:: Your instructions ::
Take the records below and extract, word for word, the lines from the one containing "Task: Change the Toolbar Position dropdown" through the final line, inclusive. Omit pictures.

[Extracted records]
== Segment start ==
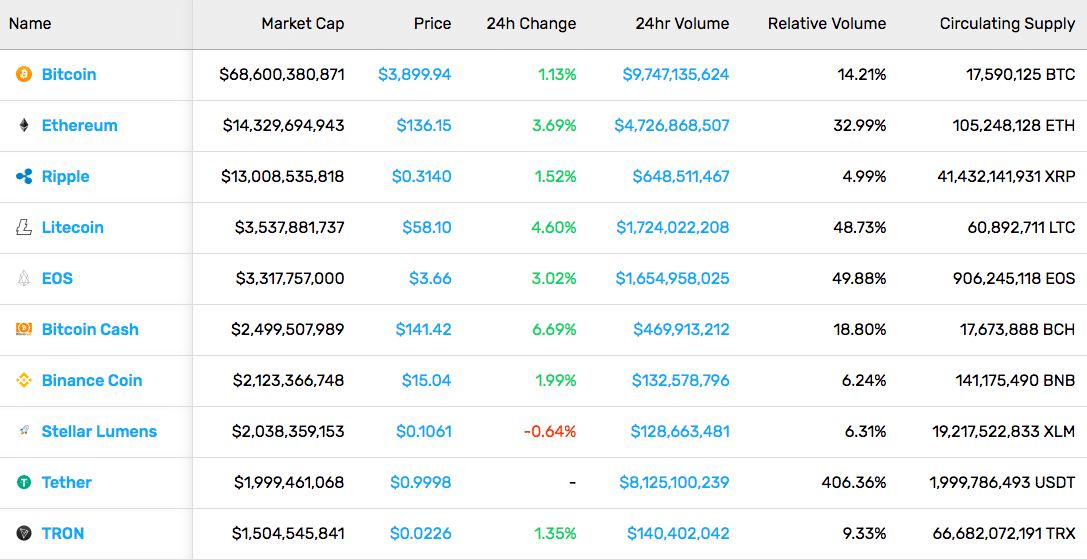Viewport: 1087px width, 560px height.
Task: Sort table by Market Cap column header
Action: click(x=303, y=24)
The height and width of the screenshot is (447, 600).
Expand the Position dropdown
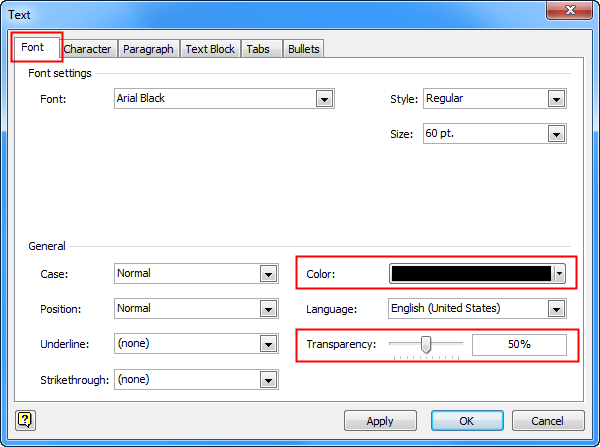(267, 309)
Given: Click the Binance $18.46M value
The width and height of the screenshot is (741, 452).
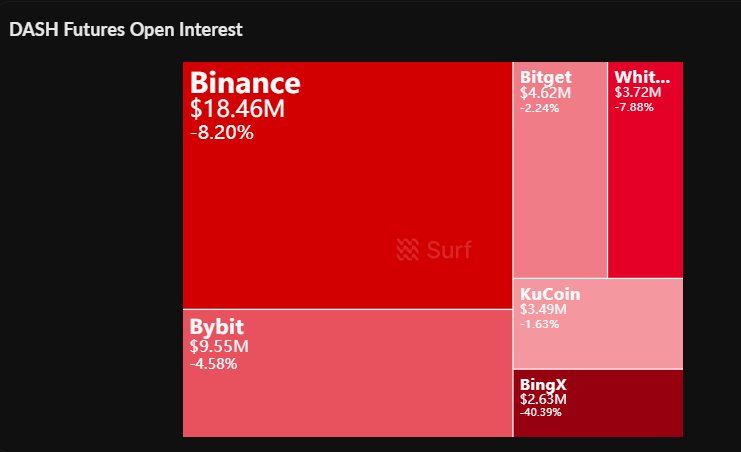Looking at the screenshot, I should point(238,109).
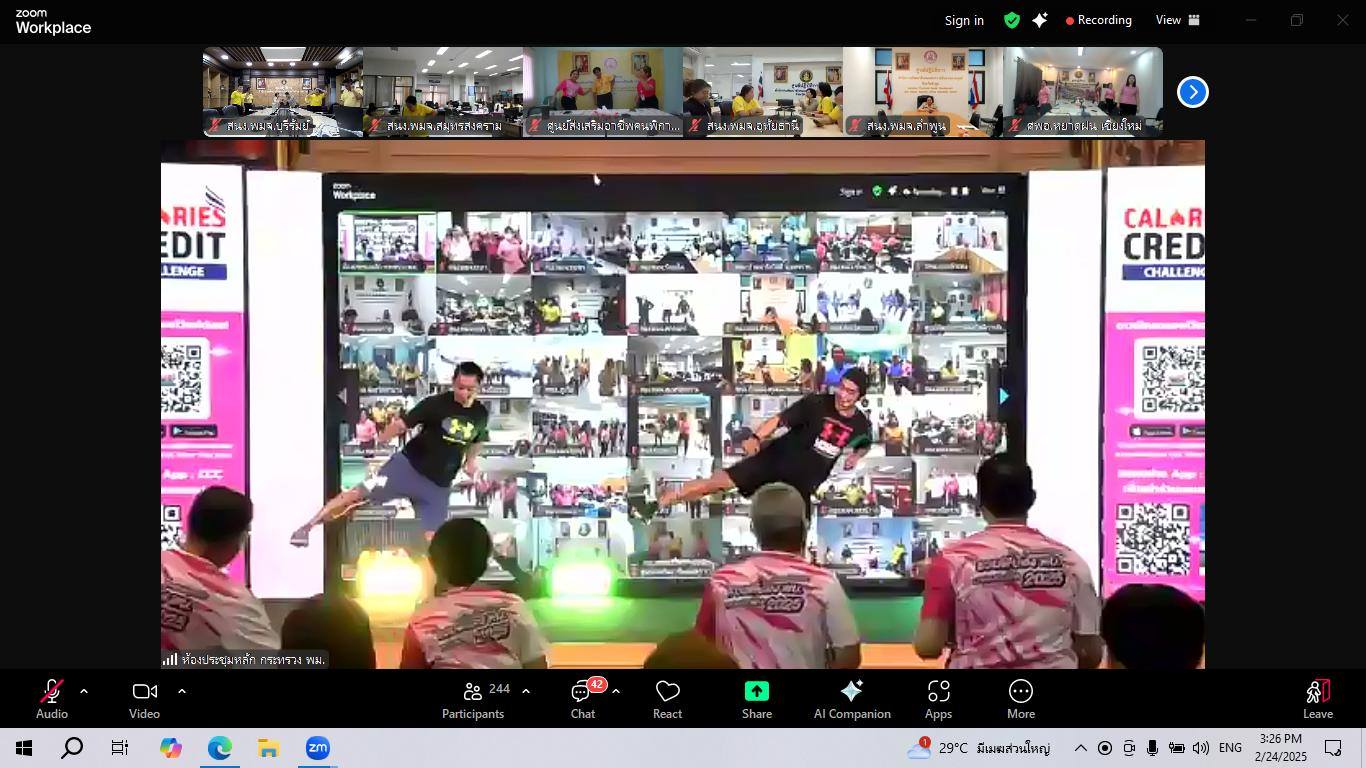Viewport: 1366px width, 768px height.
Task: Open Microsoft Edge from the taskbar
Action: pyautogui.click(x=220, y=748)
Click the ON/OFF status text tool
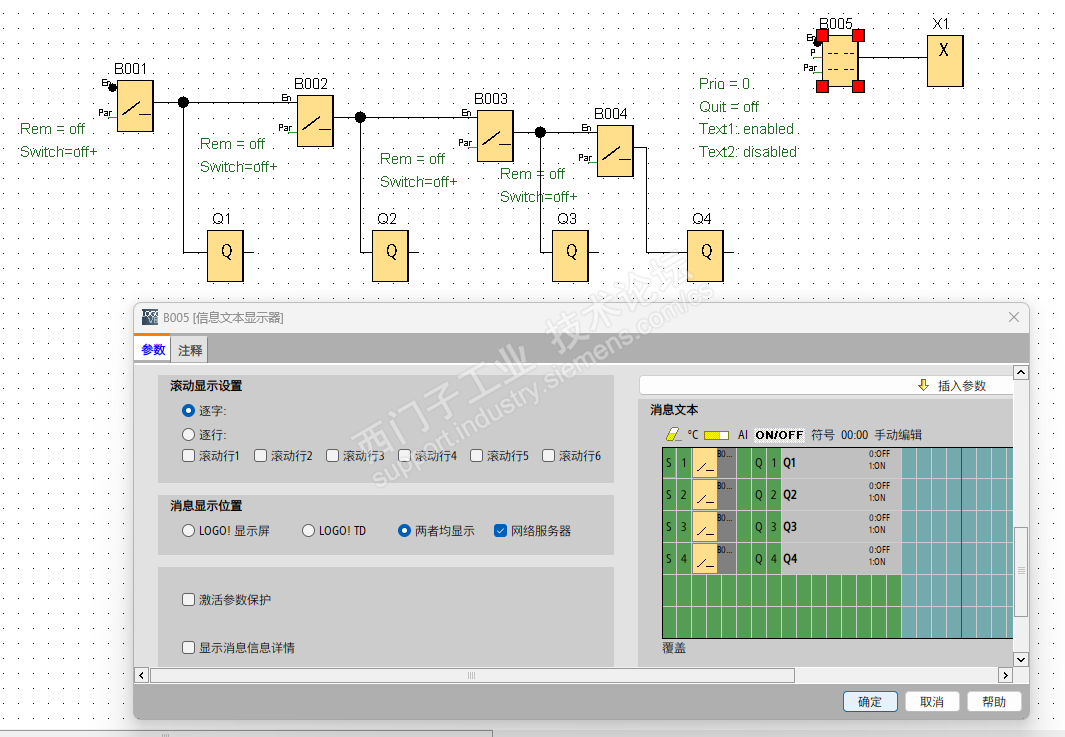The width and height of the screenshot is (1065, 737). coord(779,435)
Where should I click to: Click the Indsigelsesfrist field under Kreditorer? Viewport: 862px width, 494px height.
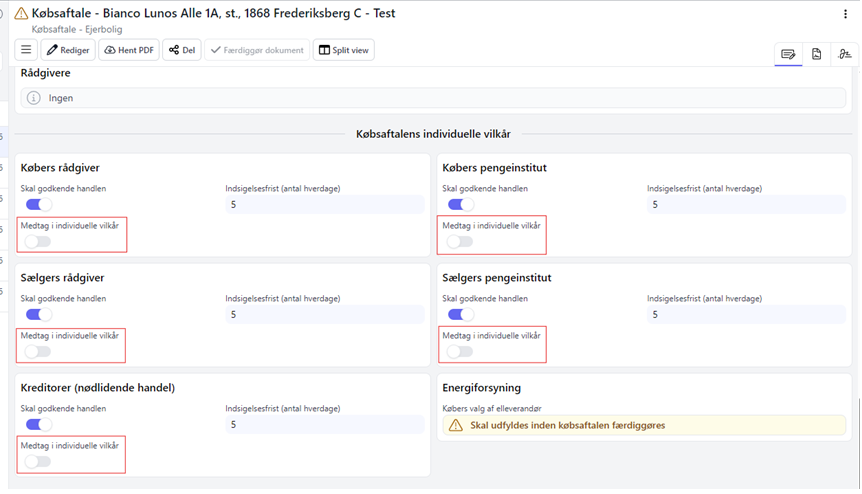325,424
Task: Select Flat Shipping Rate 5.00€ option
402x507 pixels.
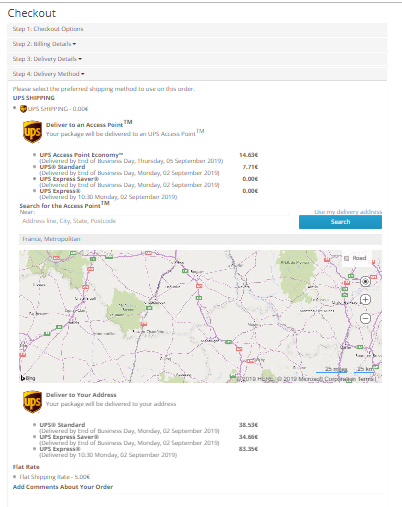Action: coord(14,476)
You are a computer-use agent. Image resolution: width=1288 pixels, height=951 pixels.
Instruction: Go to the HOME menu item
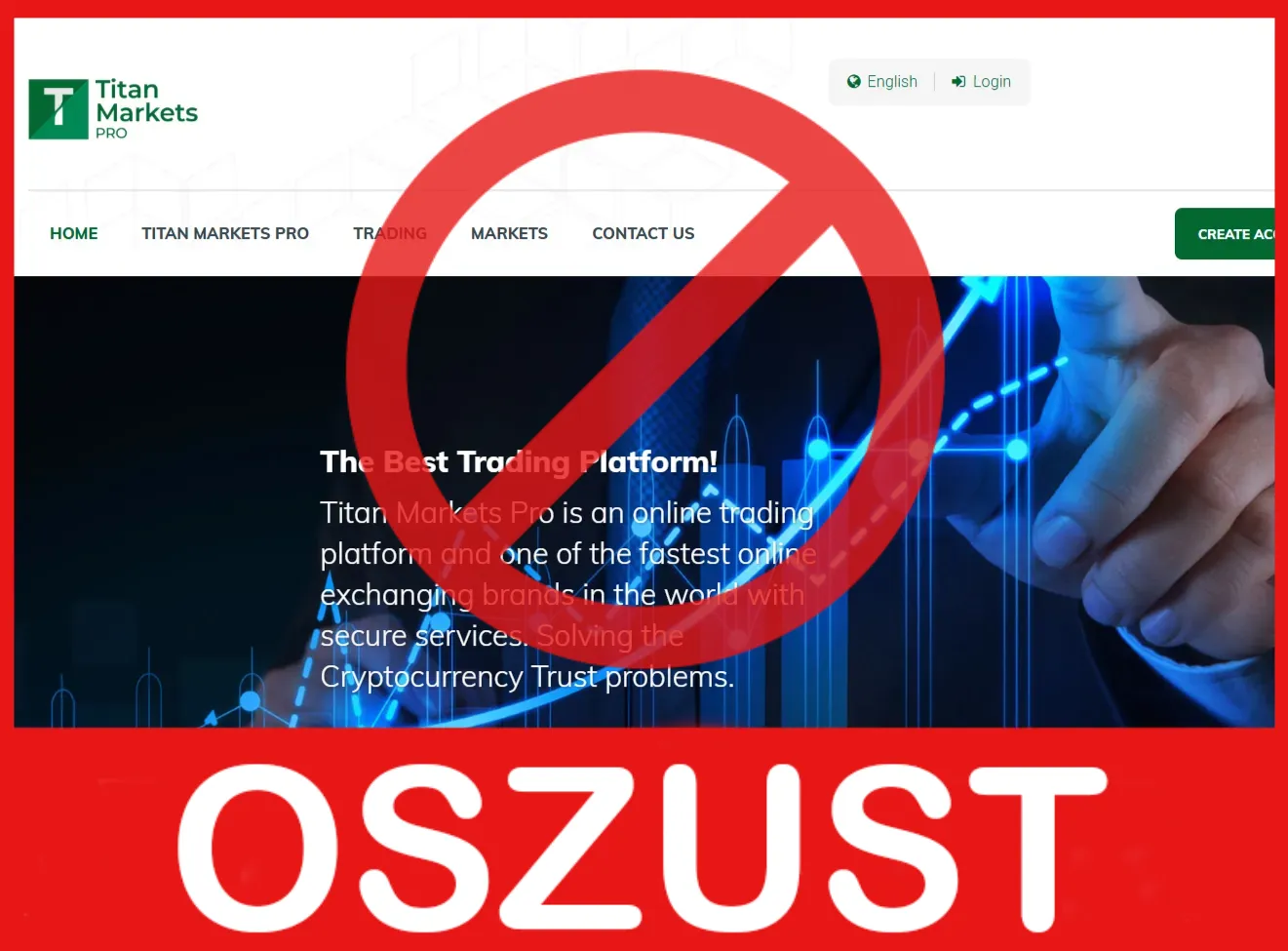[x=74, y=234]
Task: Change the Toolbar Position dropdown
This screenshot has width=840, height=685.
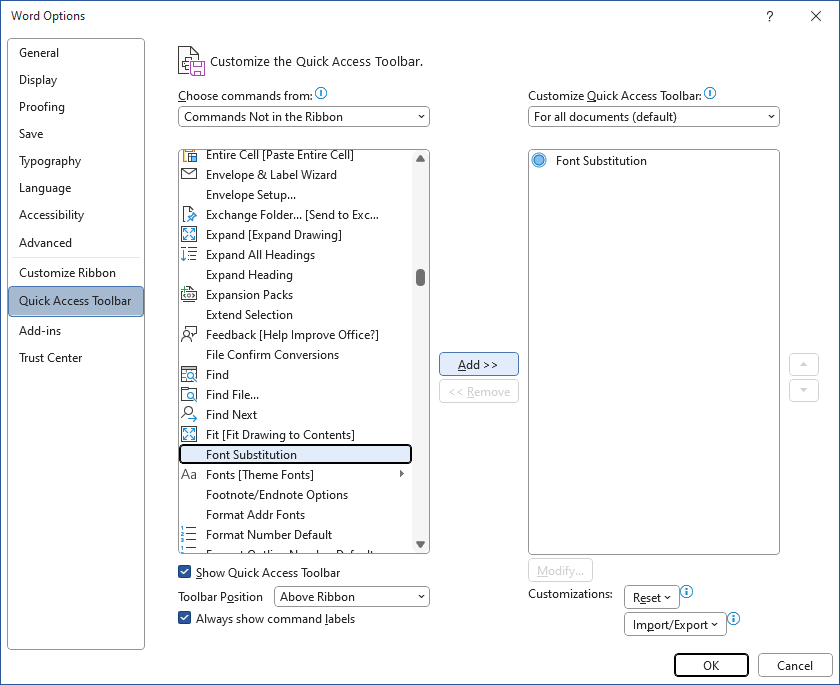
== Segment end ==
:: Task result ::
Task: Change the Toolbar Position dropdown
This screenshot has width=840, height=685.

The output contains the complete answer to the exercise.